FAQs

Q: How to run a processing on the ANITI compute cluster?

A: You need to SSH into the machine "isis.aniti.fr" (port 22) and send a batch file with the "sbatch" command. Consult the SLURM documentation for detailed information.

Q: My Job is running correctly and my data is being processed correctly. Why does it appear as "Failed" in the end email and the sacct command?

A: One possible reason is:

The success or failure of any shell command (standard command, script, function, program...) is determined by its return code (exit code); zero (0) indicates success and ">0" indicates failure. In a shell script (like Batch Slurm), the script's exit code is determined by the exit-code of its last statement or command executed.

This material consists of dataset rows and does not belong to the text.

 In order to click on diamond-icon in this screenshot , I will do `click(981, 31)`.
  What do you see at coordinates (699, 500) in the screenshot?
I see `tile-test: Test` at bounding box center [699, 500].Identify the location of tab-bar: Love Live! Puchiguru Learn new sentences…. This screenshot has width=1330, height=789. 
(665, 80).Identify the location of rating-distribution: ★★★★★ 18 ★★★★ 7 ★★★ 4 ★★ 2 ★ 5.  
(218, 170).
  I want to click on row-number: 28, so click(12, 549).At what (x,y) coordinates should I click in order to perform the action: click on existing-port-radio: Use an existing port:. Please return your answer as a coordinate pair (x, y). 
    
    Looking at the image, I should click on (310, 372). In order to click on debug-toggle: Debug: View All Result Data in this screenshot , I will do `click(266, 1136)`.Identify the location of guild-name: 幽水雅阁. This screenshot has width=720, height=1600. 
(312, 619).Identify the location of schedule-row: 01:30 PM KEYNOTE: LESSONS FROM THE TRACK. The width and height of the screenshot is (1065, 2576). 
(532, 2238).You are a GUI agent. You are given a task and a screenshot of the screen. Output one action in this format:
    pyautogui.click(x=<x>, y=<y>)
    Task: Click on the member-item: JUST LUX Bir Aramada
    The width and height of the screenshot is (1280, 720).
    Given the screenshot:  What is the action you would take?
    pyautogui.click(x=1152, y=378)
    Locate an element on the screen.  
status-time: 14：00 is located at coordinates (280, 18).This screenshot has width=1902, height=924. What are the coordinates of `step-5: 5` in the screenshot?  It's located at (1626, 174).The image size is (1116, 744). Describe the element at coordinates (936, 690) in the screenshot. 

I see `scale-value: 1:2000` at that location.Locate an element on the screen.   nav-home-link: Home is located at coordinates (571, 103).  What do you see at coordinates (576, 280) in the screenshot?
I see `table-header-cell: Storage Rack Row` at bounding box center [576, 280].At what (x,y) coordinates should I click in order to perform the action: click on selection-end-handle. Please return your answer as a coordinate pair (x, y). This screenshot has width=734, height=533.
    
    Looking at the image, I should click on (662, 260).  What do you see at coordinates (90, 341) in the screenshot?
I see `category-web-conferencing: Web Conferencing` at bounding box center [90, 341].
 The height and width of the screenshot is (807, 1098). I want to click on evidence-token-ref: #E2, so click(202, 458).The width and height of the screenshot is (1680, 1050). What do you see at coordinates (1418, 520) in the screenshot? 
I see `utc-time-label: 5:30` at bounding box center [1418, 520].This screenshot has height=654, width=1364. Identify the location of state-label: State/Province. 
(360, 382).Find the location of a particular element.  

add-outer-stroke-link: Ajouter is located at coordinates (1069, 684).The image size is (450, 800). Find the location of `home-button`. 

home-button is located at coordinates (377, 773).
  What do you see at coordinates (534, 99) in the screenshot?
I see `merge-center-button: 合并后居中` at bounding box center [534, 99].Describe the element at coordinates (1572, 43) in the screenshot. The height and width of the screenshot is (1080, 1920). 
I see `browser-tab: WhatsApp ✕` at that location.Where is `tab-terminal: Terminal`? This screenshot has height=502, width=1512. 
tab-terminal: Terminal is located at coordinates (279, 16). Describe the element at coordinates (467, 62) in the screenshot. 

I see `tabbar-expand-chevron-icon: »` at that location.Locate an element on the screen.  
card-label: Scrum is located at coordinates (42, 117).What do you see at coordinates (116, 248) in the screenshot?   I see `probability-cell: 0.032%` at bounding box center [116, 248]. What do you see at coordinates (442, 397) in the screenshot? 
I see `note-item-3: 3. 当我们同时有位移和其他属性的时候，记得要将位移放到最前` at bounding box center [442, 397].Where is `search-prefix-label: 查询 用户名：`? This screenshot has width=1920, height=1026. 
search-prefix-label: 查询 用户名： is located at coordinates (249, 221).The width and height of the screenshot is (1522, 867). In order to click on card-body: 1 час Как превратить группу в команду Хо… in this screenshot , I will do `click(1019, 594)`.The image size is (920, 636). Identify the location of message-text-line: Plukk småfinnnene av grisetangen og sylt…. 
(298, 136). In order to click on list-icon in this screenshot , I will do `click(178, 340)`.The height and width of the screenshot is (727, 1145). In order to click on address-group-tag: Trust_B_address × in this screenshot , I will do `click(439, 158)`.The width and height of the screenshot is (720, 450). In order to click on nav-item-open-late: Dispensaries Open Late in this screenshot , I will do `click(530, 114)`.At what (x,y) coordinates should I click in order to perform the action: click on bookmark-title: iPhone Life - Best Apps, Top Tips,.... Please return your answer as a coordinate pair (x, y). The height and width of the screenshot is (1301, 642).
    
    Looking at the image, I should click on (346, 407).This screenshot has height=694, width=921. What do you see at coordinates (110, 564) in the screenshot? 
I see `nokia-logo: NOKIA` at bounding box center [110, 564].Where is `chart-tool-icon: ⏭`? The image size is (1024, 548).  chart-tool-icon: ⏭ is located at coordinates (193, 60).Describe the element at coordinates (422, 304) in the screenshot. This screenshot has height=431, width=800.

For example, if the end of a script is:

# Tests whether /some/file exists or not

if [[ -f '/some/file' ]]; then
    echo "=> Do something"
fi
  • If the file exists, the last command is "echo", which will return 0/Success.

  • If it does not exist, the last command executed is the test "-f" from file which returns 1/Failed. No other command not being evaluated, the whole script will return 1/Failed.

Solution: Add "exit 0" explicitly in cases where the script "passes" even if the previous test or command fails.

Q: I need to run a lot of similar jobs, how To do ?

A: The easiest way is to create a Job Array.

Q: I requested N Tasks of C CPUs in my batch but my Job never uses more C CPUs at the same time!

A: Have you created Job Steps? If more than one Task is requested but no Step is explicitly declared, the total allocation WILL NOT EXCEED 1 Task ( CPUs)!

Q: I am trying to run Job Steps in parallel but they run one after the other!

A: To run Job Steps in parallel, you need to run the srun command in "background" by adding '&' at the end of the line.

Q: I am trying to run Job Steps in parallel but they are not executed, the Batch stops immediately!

A: Once the Job Steps have been declared, it is essential to use the "wait" command to make the parent process (the Job) wait for the end execution of child processes (Steps).

Q: In my "output" file, Slurm gives me the Warning: "srun: Warning: can't run 2 processes on 4 nodes, setting nnodes to 2."

A: When running a Job Step with "srun", the parameter "-n" (ntasks) must be greater than or equal to "-N" (nodes), otherwise Slurm displays this warning and reduces -N to -n.